Design Prospective cohort study with 18 years of follow-up.
Setting Copenhagen City heart study, Denmark.
Participants The 6689 women participating in the Copenhagen City heart study were asked about their perceived level of stress at baseline in 1981-3. These women were followed until 1999 in the Danish nationwide cancer registry, with < 0.1% loss to follow-up.
Main outcome measure First time incidence of primary breast cancer.
Results During follow-up 251 women were diagnosed with breast cancer. After adjustment for confounders, women with high levels of stress had a hazard ratio of 0.60 (95% confidence interval 0.37 to 0.97) for breast cancer compared with women with low levels of stress. Furthermore, for each increase in stress level on a six point stress scale an 8% lower risk of primary breast cancer was found (hazard ratio 0.92, 0.85 to 0.99). This association seemed to be stable over time and was particularly pronounced in women receiving hormone therapy.
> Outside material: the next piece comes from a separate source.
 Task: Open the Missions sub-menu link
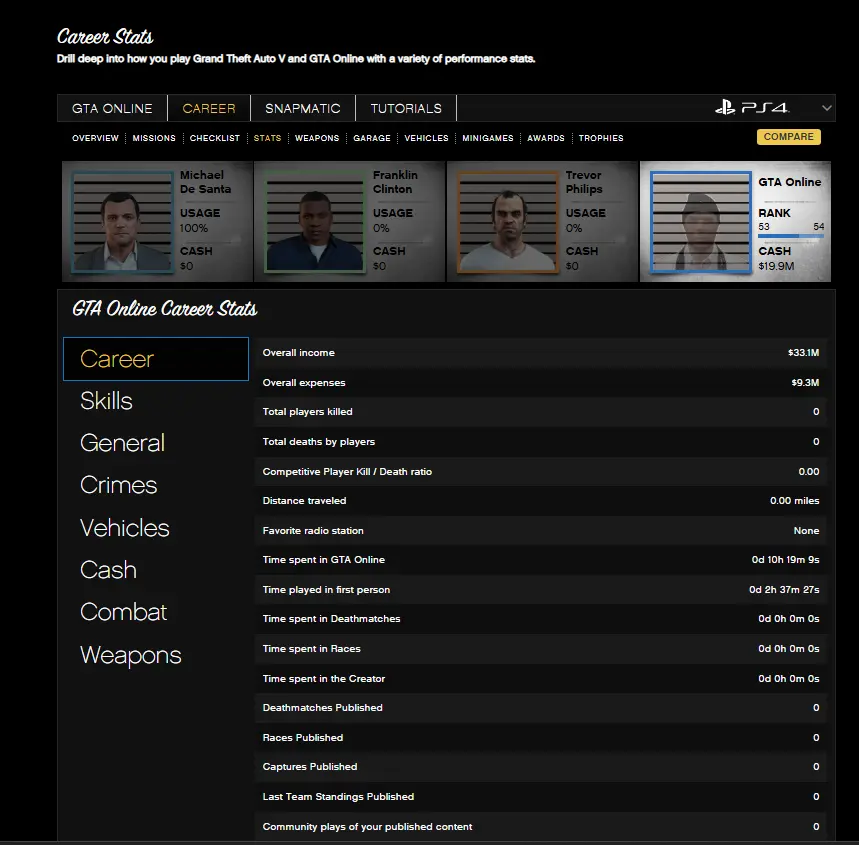154,138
Conclusion High endogenous concentrations of oestrogen are a known risk factor for breast cancer, and impairment of oestrogen synthesis induced by chronic stress may explain a lower incidence of breast cancer in women with high stress. Impairment of normal body function should not, however, be considered a healthy response, and the cumulative health consequences of stress may be disadvantageous.
Breast cancer is the most common cancer in women in terms of both incidence and prevalence.1 It is a hormone dependent disease with a clear positive relation to high endogenous concentrations of oestrogen.2 The role of stress in the aetiology of breast cancer has been an area of emerging interest, partly because of the ability of stress to affect the hormonal system and especially oestrogen synthesis.3-7 A potential relation between stress and risk of breast cancer has been examined in studies with different designs and with conflicting results.8-15 Different measures of stress, as applied in these studies, may well have different physiological and psychological impacts. Death of a spouse or near relative is a major acute stressor, whereas stress experienced in daily life is more moderate and chronic in nature.
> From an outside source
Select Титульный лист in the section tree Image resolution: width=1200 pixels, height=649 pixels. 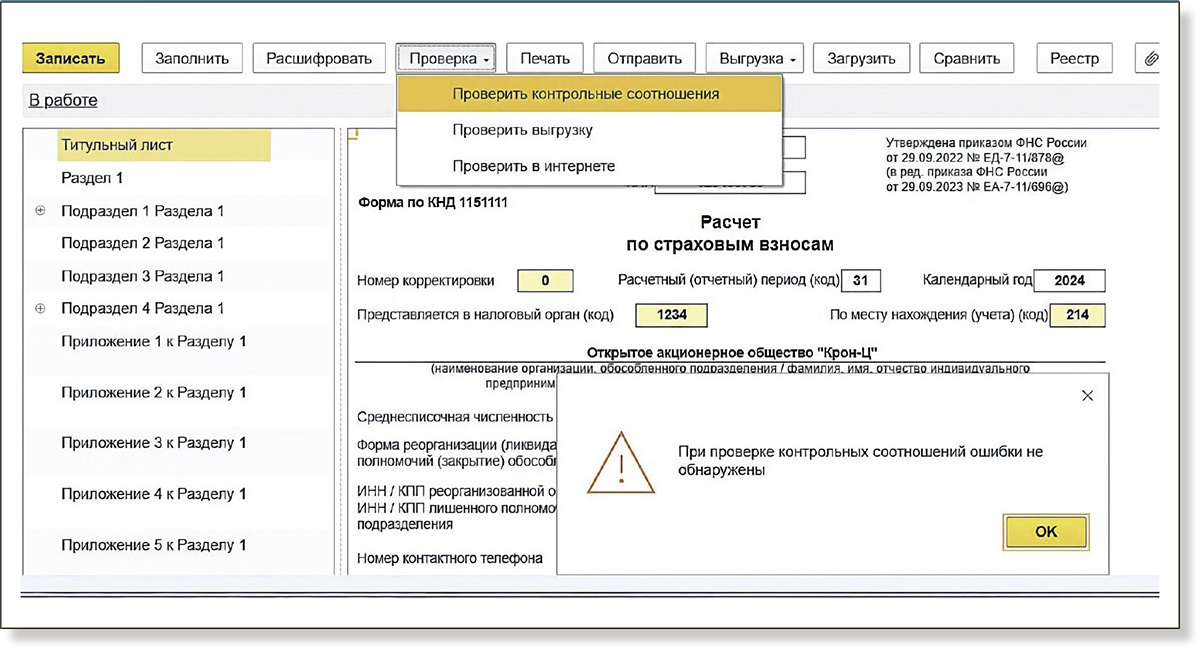[x=117, y=145]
The risk of breast cancer associated with the acute stress of major life events has been assessed in several studies,9-11,13 but less attention has been given to the effect of perceived daily stress.12,14,15 Prolonged low key stress of everyday life results in a persistent activation of stress hormones, which may impair oestrogen synthesis,16 and may thereby be related to a lower risk of breast cancer. Everyday stress may also indirectly affect the risk of breast cancer through changes in health related behaviour. This study provides an important opportunity to explore the impact of everyday stress on the long term risk of first time incidence of primary breast cancer among 6689 women prospectively followed up for 18 years.
Study population—The Copenhagen City heart study is a longitudinal study initiated in 1976. An age stratified random sample of 19 698 Danish men and women were invited to participate. All participants gave written informed consent. In 1981-3 the same population had additional examinations. The second examination of 7018 women included questions on stress and is therefore used as baseline for the study reported here. The response rate was 70%. We excluded women with breast cancer before baseline (n = 120) or lacking information on stress or other covariates (n = 209), leaving 6689 women. Twenty six (< 0.1%) women were lost to follow-up. A detailed description of the Copenhagen City heart study has previously been published.17
Everyday stress—The study participants were asked about their level of stress in terms of intensity and frequency. In the questionnaire, stress was exemplified as the sensation of tension, nervousness, impatience, anxiety, or sleeplessness. Participants were asked to report their stress intensity as none (0), light (1), moderate (2), or high (3). Frequency of stress was reported as never/hardly ever (0), monthly (1), weekly (2), or daily (3).18 We added the scores of the two questions and combined them into a continuous stress score from 0 to 6. We categorised the stress score into low (0-1 points), medium (2-4 points), and high (5-6 points) stress in order to examine differences in incidence of breast cancer for low and high levels of stress.
Covariates—We considered the following variables as potential confounders for the analyses: current oral contraceptive use (yes/no), other hormone therapy (yes/no), menopause at baseline (yes/no), body mass index (continuous), number of children (0, 1-2, ≥ 3), physical activity in leisure time (low, medium, high), alcohol consumption (0 drinks/week, 1-14 drinks/week, > 14 drinks/week), and education (< 8 years, 8-11 years, ≥ 12 years).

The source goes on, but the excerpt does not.